▸ **EXERCISE DIRECTIONS**:
Can you copy the records verbatim, from the line that contains "Select the UK column header" through the line that contains "click(x=568, y=47)", including both of those lines?

▸ **LISTED RECORDS**:
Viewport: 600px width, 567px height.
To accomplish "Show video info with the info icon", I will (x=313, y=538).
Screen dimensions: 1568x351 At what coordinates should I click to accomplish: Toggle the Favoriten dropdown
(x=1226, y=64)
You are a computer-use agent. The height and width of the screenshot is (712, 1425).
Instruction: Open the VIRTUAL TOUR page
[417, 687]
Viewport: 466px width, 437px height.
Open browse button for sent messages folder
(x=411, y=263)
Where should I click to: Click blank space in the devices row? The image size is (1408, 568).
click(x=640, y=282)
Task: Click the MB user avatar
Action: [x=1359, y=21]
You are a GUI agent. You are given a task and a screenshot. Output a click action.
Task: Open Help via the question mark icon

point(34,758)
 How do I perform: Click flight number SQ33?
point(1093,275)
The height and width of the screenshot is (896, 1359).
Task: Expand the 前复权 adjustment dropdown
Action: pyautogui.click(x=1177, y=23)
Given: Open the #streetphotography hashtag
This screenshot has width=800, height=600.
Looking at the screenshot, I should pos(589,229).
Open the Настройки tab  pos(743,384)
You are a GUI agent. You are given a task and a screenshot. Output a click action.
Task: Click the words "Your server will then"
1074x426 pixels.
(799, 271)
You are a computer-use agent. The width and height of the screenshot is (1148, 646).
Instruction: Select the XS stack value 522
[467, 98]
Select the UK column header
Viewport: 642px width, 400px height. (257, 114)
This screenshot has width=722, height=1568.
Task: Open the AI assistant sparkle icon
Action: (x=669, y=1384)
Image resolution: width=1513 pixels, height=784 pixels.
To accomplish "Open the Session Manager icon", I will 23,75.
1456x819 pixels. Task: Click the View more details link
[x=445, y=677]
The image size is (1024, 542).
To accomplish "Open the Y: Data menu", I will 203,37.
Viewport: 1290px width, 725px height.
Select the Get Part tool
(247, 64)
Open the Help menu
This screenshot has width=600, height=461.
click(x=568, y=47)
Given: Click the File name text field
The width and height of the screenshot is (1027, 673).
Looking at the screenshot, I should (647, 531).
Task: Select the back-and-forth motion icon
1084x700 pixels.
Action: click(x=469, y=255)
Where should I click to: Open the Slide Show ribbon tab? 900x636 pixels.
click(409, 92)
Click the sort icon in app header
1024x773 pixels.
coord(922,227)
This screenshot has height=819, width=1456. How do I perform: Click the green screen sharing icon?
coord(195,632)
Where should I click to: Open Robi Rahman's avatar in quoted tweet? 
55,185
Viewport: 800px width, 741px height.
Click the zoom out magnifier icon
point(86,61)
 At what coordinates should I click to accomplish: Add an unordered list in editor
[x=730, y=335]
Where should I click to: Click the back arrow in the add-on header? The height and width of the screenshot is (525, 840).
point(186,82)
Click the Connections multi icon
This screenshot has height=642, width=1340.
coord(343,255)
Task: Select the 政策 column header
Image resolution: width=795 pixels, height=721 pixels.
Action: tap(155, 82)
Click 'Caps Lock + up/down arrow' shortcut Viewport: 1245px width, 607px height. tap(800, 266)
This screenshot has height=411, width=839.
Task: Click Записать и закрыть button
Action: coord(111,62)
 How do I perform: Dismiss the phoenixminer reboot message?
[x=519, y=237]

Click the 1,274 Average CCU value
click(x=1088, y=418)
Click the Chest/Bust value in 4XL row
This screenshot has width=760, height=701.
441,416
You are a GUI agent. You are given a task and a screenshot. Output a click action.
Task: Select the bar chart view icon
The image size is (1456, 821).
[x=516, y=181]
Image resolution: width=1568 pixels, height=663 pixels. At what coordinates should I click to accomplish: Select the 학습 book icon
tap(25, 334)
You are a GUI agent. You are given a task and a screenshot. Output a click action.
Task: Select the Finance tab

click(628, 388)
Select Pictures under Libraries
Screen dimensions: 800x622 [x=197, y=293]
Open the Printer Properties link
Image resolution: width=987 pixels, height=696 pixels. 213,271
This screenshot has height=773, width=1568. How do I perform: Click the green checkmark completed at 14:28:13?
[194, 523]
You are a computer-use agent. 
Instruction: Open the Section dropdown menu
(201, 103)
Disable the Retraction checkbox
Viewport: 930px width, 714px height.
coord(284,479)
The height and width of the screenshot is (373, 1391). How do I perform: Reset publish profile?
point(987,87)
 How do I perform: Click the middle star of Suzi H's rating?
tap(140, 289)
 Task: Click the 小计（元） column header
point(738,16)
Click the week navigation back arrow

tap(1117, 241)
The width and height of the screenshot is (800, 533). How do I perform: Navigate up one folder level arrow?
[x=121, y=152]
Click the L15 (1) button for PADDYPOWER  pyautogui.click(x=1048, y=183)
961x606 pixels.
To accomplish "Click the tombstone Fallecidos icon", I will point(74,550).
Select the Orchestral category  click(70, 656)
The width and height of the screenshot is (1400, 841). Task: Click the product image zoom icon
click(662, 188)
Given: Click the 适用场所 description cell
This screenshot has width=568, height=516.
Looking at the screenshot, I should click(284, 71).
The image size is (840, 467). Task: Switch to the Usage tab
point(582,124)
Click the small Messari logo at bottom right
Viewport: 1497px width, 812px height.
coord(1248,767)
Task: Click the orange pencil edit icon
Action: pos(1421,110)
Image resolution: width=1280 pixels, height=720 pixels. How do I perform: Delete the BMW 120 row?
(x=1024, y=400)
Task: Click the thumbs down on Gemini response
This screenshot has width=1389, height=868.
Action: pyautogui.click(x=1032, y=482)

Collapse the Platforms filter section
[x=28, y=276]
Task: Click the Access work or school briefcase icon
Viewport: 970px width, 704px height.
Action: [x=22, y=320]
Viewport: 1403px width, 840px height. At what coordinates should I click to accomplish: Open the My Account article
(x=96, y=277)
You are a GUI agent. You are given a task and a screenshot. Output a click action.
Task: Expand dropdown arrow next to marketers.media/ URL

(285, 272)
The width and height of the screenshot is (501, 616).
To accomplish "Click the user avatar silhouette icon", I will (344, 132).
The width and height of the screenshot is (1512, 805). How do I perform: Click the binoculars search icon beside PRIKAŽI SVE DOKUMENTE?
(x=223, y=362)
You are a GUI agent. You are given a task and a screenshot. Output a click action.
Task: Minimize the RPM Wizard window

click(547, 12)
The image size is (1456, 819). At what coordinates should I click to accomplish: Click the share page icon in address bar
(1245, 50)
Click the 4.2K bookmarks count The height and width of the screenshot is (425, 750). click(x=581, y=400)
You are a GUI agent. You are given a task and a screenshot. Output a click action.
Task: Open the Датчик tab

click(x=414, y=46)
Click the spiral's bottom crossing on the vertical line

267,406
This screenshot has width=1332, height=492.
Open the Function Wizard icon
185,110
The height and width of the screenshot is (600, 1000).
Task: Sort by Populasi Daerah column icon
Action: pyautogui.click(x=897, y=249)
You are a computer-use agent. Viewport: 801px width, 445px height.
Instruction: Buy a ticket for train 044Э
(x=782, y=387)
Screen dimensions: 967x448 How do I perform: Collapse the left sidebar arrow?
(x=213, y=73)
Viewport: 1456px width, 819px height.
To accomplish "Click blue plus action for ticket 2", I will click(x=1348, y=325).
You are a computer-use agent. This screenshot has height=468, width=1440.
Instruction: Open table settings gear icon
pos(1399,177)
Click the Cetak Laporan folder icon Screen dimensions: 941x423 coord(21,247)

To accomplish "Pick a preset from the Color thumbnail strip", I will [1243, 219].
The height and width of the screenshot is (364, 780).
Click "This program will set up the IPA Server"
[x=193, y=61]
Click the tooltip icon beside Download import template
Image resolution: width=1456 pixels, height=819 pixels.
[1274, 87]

▸ **OUTPUT FOR THIS TASK**:
Select the UK column header
Viewport: 642px width, 400px height. (257, 114)
This screenshot has width=722, height=1568.
Task: Open the AI assistant sparkle icon
Action: (x=669, y=1384)
Image resolution: width=1513 pixels, height=784 pixels.
To accomplish "Open the Session Manager icon", I will 23,75.
1456x819 pixels. Task: Click the View more details link
[x=445, y=677]
The image size is (1024, 542).
To accomplish "Open the Y: Data menu", I will 203,37.
Viewport: 1290px width, 725px height.
Select the Get Part tool
(247, 64)
Open the Help menu
This screenshot has width=600, height=461.
click(x=568, y=47)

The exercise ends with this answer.